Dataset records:
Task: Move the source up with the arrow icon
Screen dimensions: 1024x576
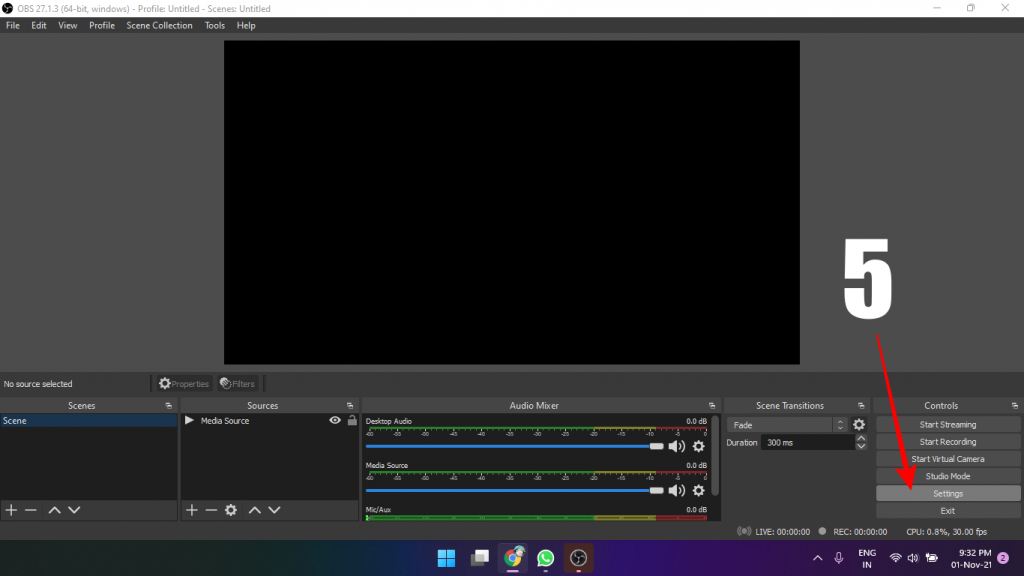Action: click(x=254, y=510)
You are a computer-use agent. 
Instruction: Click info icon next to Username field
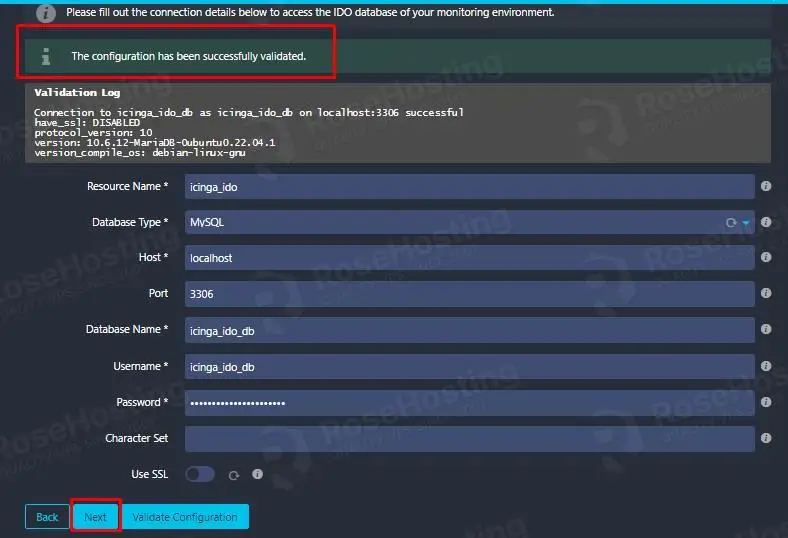click(766, 366)
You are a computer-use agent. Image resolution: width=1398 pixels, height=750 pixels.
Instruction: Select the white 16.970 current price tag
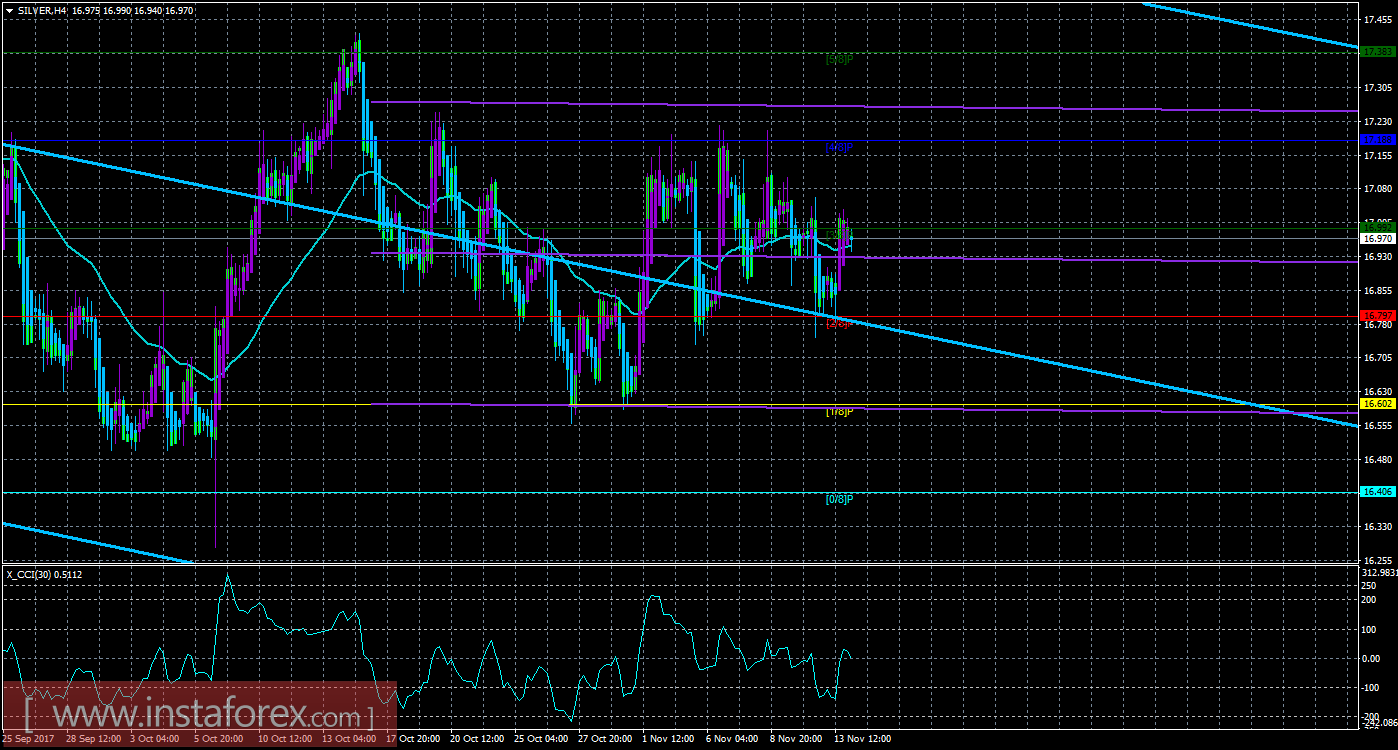(x=1378, y=239)
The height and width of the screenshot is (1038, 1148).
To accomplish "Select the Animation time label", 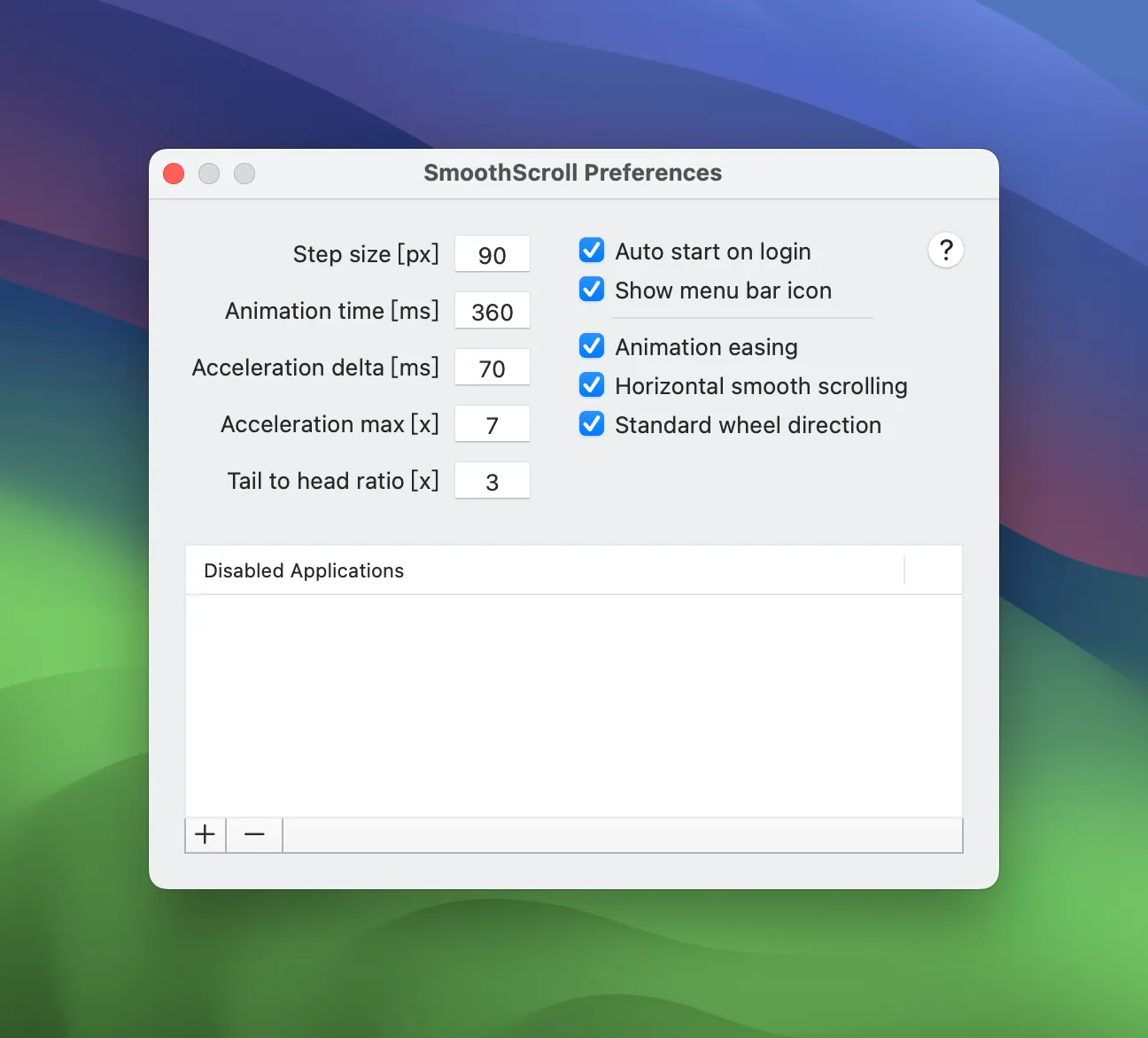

REQUIRED ACTION:
Every line with "width" in it should be copied from the entries above.

ANSWER BOX:
You are a computer-use agent. Image resolution: width=1398 pixels, height=750 pixels.
The height and width of the screenshot is (1038, 1148).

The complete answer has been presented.